--- Artikel ---
————————
5. November 2010
Tibetan Centre for Human Rights and Democracy (TCHRD)
Top Floor, Narthang Building, Gangchen Kyishong, Dharamsala 176215, H.P., India,
phone +91 1892 223363 / 229225, fax: +91 1892 225874, e-mail: office@tchrd.org, www.tchrd.org

Seite drucken

Unfreiheit der Sprache: Chinesische Bildungspolitik für die tibetische Sprache tödlich

Die Regierungspläne zur Änderung der zweisprachigen Bildungspolitik riefen in mehreren tibetischen Gegenden der heutigen Provinz Qinghai Protestaktionen von Schülern und Studenten hervor, denn diese fürchten, daß Tibetisch im Unterricht nun gänzlich verdrängt wird. Die Schüler und Studenten fertigten Plakate und Spruchbänder an und veranstalteten friedliche Protestmärsche in der gesamten Provinz.

Freiheit für Sprache und Kultur

Die von der Provinzregierung von Qinghai für die Änderung der zweisprachigen Bildungspolitik und der Einsetzung von Chinesisch als Unterrichtssprache genannten Gründe sind folgende:

1. Wenn Tibetisch als Unterrichtssprache beibehalten wird, werden die Tibeter für immer rückständig bleiben.
————————
--- Datenübersicht ---

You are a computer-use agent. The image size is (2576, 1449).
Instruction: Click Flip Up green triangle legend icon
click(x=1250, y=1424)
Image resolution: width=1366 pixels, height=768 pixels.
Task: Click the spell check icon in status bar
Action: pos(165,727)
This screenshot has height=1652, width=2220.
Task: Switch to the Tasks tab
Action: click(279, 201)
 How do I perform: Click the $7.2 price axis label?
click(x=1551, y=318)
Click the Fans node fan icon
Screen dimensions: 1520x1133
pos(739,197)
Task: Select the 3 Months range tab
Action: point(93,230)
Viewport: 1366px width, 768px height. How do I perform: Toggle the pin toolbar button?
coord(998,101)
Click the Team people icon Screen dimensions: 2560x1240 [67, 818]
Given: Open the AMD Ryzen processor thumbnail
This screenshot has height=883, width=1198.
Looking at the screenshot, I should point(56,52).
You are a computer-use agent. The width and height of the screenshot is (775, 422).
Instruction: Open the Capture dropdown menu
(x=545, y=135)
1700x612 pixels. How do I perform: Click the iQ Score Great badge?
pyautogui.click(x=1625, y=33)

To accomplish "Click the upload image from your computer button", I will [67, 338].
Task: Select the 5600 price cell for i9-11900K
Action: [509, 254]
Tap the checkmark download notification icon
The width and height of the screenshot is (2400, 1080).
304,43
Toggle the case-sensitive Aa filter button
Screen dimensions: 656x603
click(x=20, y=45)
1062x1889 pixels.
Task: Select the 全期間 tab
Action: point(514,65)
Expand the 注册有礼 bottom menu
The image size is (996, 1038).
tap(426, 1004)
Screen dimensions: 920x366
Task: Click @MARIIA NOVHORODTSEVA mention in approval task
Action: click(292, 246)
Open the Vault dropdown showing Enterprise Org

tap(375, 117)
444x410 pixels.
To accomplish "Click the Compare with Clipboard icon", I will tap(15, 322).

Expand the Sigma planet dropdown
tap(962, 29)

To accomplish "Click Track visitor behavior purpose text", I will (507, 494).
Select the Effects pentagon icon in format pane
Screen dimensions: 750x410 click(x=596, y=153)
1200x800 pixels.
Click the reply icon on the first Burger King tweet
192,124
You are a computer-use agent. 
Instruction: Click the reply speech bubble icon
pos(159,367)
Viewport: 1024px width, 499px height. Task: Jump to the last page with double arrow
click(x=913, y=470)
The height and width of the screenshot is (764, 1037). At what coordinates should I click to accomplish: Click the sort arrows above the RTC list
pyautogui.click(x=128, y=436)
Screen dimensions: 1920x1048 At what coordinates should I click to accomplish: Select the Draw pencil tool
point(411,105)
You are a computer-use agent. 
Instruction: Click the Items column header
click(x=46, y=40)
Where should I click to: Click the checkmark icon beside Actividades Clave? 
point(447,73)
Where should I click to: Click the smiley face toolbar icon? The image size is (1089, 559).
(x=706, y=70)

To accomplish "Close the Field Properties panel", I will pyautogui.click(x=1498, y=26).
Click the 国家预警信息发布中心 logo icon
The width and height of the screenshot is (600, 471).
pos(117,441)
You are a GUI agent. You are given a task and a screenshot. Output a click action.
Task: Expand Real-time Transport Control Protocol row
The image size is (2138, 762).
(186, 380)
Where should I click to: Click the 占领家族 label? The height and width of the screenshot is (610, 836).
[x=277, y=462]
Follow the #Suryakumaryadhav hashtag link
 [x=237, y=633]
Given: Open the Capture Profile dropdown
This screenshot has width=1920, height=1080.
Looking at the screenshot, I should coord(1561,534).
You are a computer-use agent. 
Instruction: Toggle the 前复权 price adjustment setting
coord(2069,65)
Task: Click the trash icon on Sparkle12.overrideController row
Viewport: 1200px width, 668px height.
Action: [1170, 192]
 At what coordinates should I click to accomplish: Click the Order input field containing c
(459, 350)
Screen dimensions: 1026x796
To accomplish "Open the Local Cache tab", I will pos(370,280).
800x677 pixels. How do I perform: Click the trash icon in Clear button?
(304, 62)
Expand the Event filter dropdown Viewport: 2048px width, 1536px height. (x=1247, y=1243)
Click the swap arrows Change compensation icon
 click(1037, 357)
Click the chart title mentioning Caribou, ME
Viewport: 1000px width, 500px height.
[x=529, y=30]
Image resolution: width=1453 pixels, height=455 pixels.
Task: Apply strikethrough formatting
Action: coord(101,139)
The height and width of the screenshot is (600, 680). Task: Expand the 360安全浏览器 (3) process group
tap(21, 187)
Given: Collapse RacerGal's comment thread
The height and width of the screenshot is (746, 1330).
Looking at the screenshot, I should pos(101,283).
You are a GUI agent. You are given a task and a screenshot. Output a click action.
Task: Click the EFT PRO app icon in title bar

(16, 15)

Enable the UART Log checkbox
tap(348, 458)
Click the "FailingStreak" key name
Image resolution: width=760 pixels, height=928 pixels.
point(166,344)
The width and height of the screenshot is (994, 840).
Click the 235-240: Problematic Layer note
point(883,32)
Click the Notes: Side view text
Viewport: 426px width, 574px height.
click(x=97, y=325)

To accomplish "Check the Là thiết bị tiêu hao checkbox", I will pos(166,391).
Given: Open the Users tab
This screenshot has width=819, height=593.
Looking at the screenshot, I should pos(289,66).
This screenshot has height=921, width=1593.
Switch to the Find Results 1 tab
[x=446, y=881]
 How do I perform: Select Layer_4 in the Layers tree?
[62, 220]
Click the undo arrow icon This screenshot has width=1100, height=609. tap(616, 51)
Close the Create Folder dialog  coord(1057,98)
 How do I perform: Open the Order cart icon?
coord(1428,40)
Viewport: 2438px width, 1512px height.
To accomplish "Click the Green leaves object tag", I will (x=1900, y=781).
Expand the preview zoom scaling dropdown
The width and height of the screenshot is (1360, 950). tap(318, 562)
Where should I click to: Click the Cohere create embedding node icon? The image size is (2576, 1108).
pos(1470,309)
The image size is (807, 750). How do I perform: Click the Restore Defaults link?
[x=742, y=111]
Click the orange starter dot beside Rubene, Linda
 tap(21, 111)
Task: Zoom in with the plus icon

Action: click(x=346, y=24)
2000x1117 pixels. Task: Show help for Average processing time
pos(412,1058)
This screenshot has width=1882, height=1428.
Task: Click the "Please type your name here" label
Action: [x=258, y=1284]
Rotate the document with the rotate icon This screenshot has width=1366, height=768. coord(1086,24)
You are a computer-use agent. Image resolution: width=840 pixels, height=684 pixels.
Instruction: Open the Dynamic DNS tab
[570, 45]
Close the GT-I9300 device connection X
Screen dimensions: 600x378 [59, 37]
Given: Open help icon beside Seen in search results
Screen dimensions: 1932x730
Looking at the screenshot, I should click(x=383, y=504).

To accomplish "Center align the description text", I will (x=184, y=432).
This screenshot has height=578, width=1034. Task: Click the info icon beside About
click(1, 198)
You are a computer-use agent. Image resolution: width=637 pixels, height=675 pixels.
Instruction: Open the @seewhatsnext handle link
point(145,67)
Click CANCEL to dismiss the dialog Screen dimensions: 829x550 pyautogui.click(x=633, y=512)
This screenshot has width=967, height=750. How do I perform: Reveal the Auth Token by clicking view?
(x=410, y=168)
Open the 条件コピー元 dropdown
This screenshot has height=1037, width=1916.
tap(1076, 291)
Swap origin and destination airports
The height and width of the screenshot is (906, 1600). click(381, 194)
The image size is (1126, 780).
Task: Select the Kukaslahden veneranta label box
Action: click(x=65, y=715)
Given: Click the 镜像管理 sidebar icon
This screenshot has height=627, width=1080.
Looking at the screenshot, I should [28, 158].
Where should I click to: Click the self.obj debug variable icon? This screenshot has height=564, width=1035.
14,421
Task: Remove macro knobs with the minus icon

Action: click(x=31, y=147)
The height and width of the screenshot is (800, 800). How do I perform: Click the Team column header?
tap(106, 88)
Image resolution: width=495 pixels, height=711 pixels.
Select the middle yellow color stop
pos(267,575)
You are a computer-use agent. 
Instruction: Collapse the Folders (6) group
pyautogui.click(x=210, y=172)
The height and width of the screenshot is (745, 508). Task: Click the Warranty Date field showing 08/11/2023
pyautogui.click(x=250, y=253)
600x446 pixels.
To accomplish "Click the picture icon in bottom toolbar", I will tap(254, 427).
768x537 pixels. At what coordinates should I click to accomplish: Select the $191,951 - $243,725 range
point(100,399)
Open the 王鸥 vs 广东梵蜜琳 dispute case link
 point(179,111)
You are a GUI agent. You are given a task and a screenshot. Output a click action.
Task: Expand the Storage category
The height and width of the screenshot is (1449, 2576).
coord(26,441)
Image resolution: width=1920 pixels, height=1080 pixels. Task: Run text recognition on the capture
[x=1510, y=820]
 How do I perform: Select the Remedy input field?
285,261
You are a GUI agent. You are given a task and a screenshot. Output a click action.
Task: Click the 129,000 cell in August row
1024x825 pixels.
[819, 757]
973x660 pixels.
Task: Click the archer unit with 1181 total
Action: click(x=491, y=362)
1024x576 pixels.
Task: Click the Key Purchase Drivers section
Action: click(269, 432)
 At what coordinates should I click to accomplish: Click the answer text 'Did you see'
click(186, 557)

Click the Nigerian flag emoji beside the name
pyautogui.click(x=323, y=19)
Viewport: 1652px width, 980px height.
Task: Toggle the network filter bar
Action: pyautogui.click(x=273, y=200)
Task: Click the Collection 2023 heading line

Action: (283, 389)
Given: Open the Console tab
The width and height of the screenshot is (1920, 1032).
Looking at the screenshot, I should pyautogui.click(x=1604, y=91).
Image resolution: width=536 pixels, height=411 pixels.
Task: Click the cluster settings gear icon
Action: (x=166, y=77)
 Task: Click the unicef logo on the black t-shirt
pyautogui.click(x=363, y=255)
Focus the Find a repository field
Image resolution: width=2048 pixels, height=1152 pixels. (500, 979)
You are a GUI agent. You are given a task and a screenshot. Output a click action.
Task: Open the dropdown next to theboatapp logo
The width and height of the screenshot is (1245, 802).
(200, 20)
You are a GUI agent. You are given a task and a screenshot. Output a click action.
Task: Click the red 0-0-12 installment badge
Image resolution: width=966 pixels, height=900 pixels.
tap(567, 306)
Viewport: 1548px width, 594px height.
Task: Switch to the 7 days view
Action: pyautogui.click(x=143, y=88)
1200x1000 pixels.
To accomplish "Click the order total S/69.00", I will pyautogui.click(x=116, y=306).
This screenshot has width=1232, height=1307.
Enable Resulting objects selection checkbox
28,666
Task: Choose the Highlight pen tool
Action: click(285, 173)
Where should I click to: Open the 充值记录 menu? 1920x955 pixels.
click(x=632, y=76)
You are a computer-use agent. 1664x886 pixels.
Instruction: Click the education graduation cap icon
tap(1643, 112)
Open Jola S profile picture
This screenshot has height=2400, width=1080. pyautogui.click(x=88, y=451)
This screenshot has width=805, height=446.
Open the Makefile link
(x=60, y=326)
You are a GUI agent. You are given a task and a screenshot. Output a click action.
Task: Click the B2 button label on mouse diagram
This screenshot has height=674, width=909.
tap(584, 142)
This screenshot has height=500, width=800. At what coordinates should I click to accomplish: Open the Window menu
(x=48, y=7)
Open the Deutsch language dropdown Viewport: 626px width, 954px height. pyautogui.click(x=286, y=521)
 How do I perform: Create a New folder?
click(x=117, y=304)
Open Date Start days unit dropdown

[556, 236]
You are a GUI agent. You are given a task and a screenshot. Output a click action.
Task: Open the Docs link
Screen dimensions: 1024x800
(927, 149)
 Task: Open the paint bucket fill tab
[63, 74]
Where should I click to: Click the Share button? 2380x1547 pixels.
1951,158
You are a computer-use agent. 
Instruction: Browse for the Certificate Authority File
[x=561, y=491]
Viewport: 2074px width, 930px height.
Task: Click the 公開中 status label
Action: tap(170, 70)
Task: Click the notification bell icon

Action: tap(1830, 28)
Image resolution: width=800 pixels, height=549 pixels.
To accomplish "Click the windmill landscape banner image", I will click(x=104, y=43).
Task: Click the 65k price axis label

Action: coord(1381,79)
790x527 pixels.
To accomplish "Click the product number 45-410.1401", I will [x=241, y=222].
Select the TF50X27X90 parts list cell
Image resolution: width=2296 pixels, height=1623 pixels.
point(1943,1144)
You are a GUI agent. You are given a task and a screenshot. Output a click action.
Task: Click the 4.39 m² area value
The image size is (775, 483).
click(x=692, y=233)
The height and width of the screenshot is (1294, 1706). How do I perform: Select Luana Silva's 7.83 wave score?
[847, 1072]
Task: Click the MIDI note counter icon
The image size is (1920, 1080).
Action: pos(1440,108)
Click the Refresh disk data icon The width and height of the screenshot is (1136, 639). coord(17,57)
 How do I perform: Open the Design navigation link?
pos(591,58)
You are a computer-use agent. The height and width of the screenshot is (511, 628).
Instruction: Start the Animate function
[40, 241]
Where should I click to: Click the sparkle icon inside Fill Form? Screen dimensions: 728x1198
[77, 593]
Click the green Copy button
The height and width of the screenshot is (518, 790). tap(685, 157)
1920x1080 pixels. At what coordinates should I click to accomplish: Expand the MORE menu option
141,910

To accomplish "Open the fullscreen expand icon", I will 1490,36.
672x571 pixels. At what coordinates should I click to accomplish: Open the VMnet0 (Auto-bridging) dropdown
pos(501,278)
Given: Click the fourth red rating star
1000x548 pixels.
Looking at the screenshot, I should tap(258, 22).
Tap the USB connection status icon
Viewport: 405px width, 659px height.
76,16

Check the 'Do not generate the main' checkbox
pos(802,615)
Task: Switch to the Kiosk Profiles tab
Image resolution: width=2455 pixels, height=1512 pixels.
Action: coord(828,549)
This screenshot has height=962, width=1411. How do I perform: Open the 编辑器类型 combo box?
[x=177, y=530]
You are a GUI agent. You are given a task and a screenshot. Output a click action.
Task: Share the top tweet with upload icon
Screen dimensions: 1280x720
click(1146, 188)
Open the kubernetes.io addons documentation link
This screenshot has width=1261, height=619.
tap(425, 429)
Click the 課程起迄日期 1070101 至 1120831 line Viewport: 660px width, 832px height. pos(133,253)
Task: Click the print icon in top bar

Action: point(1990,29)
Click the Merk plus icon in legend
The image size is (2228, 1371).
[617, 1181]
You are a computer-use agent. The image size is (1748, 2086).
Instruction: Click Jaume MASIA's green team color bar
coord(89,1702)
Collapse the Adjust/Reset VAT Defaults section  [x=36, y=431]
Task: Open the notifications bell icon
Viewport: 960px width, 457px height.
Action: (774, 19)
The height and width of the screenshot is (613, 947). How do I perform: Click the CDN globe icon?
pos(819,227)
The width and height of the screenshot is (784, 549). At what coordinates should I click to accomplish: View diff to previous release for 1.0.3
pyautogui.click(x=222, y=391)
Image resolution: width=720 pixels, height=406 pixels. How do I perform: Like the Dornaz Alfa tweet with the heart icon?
————————
Was fertigten die Schüler und Studenten laut dem Artikel zur tibetischen Sprache an?

Plakate und Spruchbänder.